We already know that some 20,000 permitted hikers go past Hanakapiai to camp in Kalalau every year, with thousands more in there illegally and an untold number taking day hikes. Is it any wonder that most locals now avoid the trail like the plague?

I was thinking of how the state spent all that money to blast rocks off the pali that might fall on visitors in Kalalau Valley.
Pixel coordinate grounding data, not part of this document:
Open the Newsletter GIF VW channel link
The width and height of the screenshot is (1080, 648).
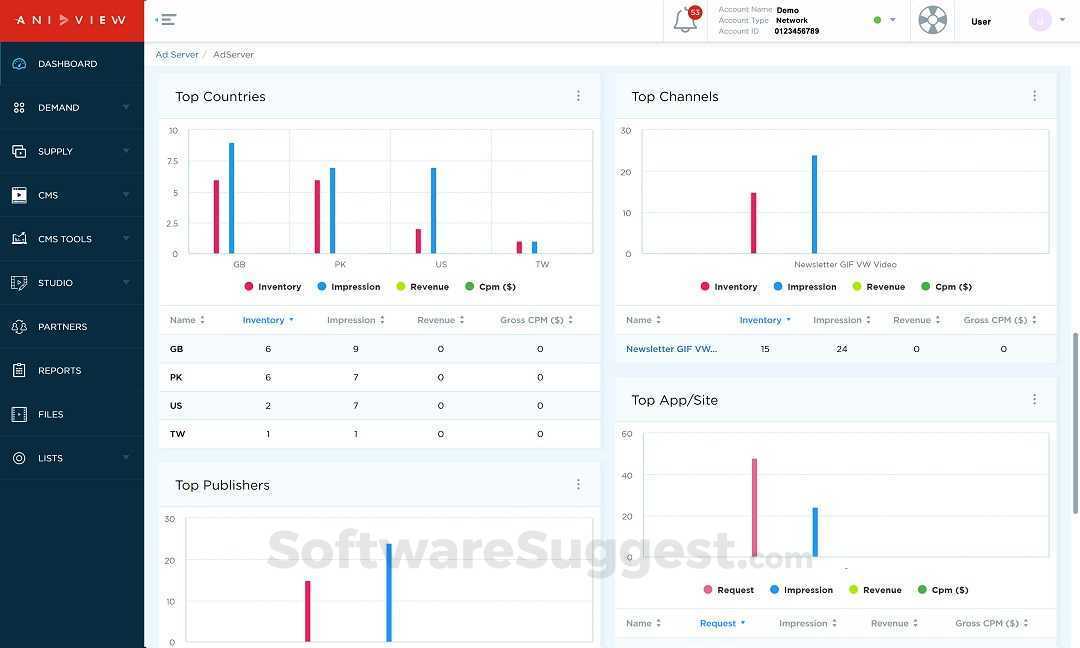[672, 348]
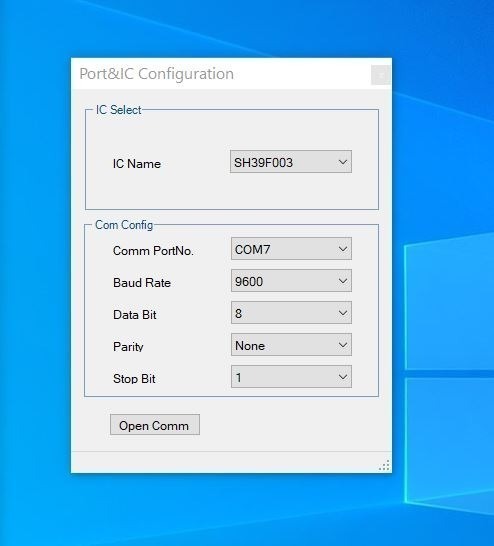
Task: Expand the Comm PortNo. dropdown showing COM7
Action: click(x=291, y=249)
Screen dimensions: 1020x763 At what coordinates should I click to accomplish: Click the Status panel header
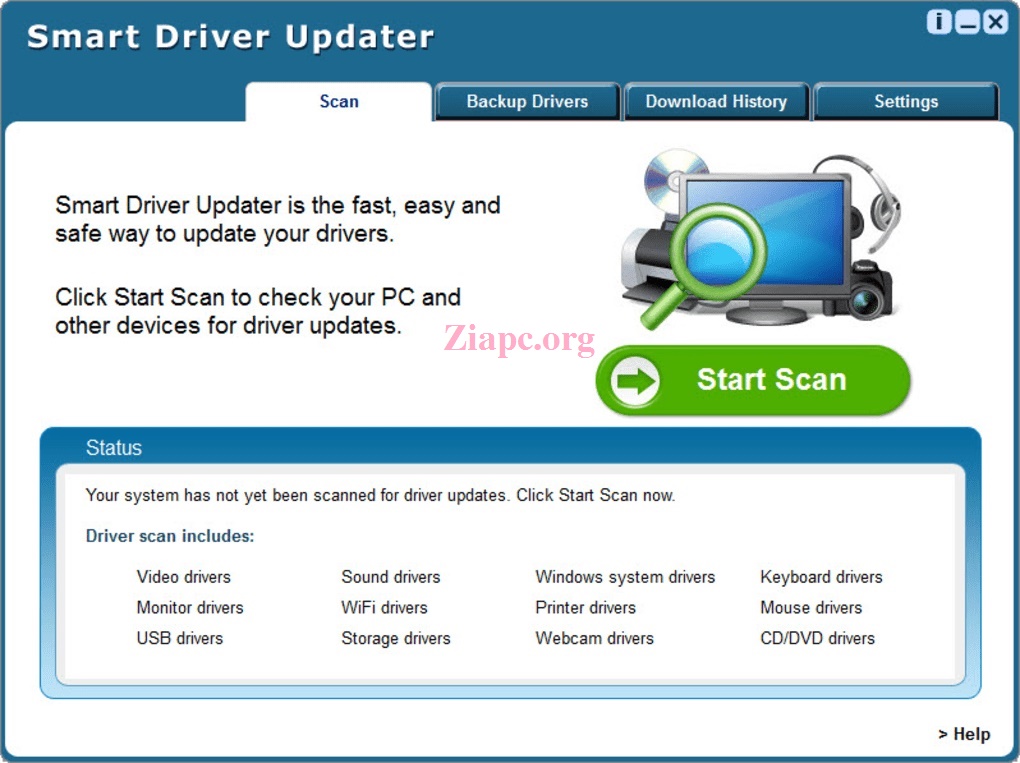113,448
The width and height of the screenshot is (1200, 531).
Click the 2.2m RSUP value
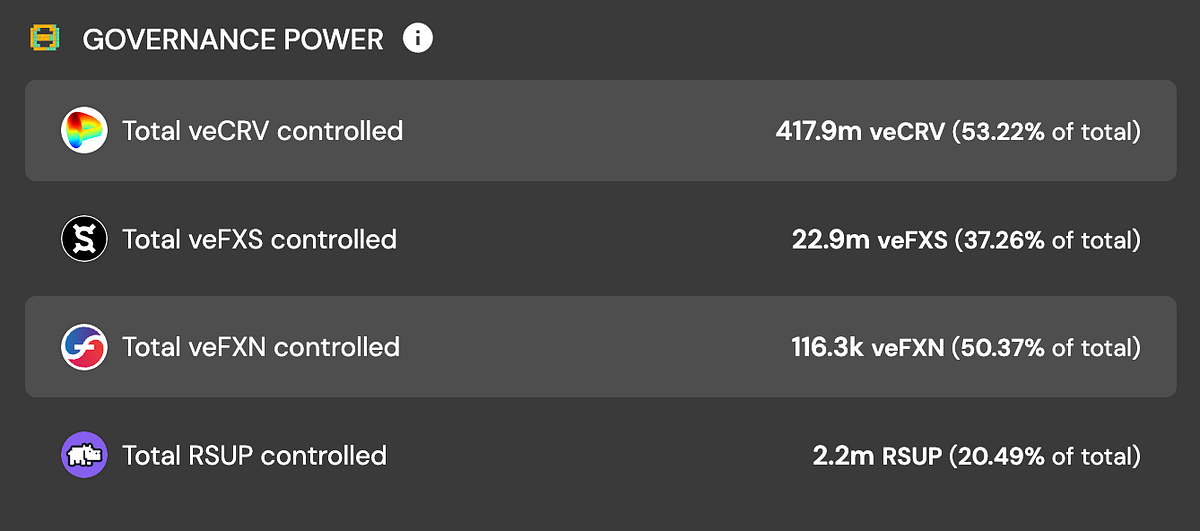[877, 456]
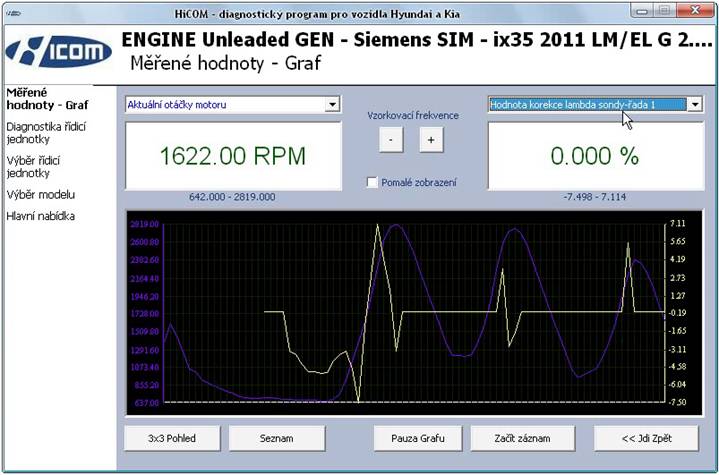Click the Seznam button

pos(277,438)
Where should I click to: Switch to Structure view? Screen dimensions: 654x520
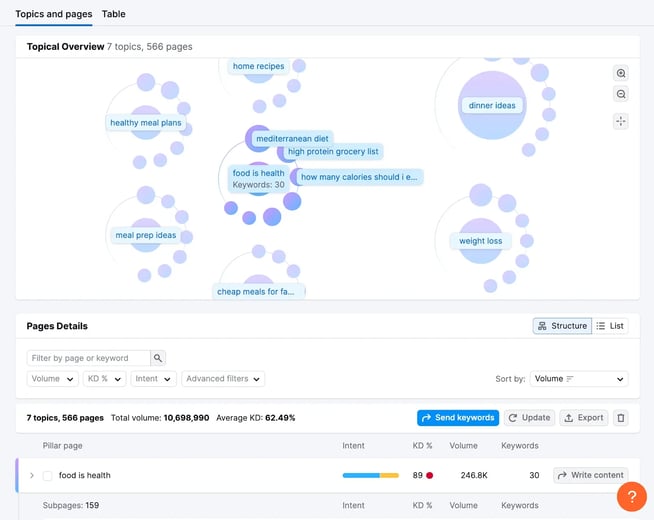[562, 326]
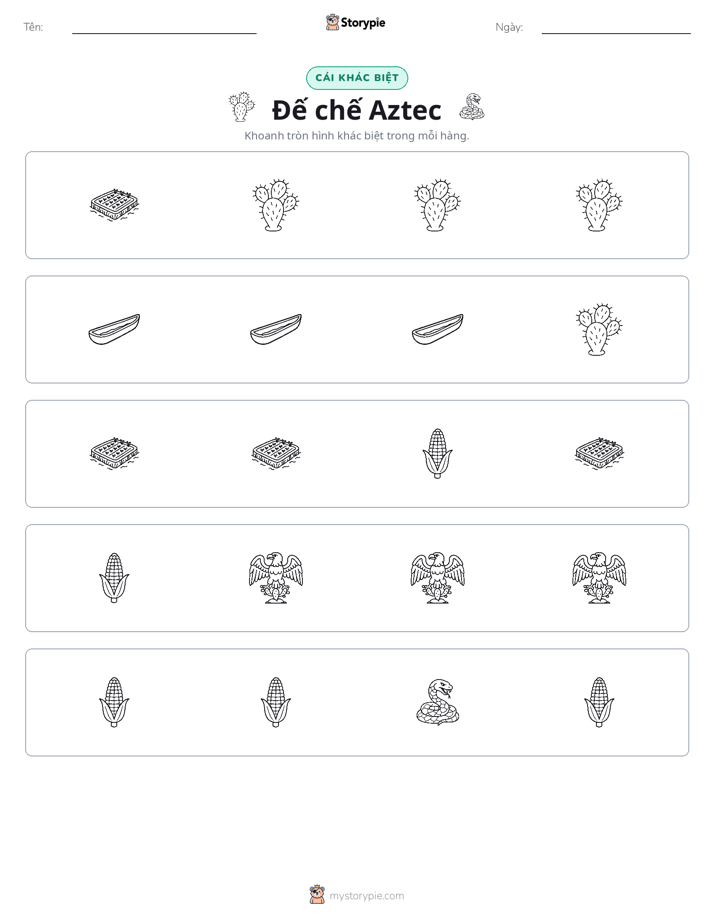
Task: Click the 'Đế chế Aztec' title
Action: click(357, 110)
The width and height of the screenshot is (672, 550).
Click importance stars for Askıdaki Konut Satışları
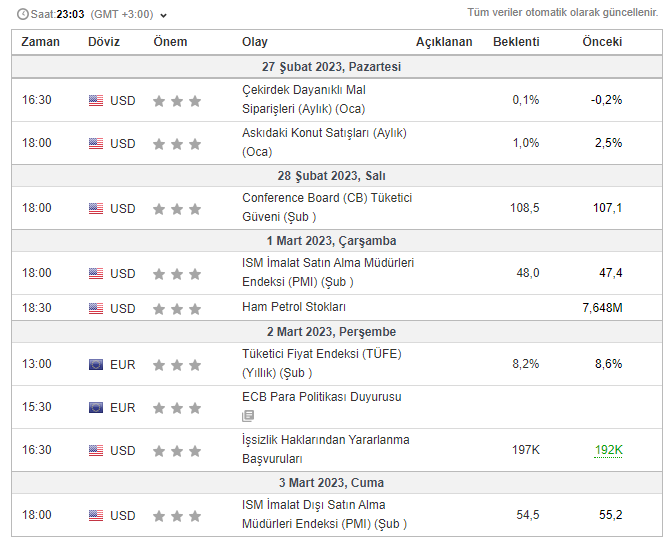point(177,144)
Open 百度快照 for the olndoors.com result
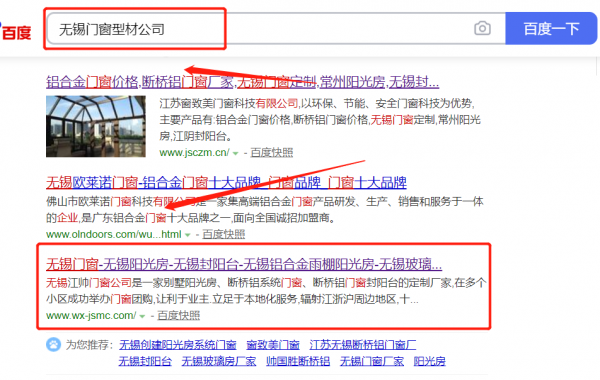 click(x=223, y=234)
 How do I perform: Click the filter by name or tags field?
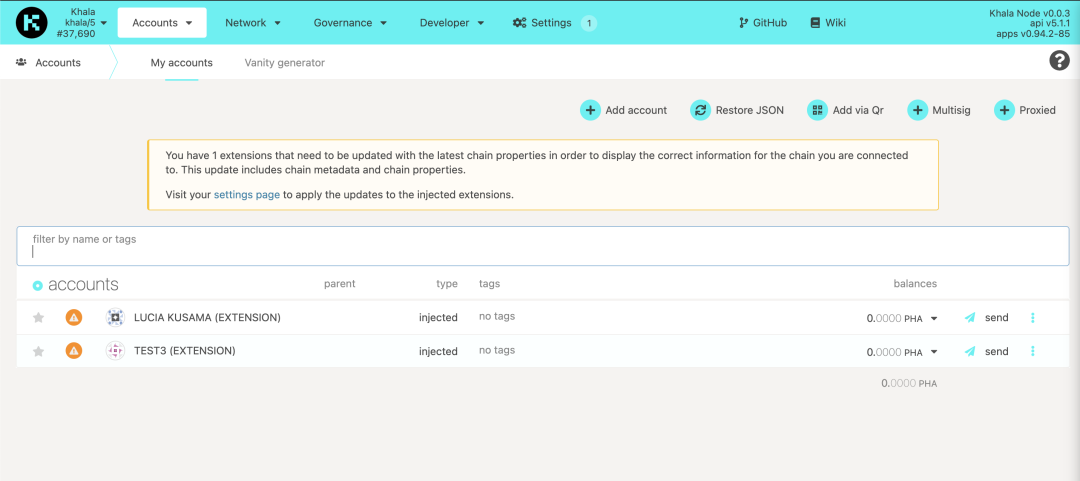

But then it allows the hordes to descend on Kee and Hanakapiai, even in crummy weather, so they have to be airlifted out — with the county picking up the tab for Air 1 rescue.

Now that's really nuts.

The Star-Advertiser linked to a video clip of Rich Greenberg, the guy who tried to cross a river he knew had risen dangerously high with his two adolescent kids and a 3-year-old on his back, only to watch the 12-year-old get swept downstream:

It is only through an act of God and their heroic actions that our family was saved,” he said.

Yeah, and think of the risk to the rescue team, making all those trips in and out of the valley in that tiny little helicopter, just so some folks can claim “an epic adventure.” And with 20 percent more tourists expected in coming years, we can expect even people putting themselves in harm's way in our over-used and under-maintained parks.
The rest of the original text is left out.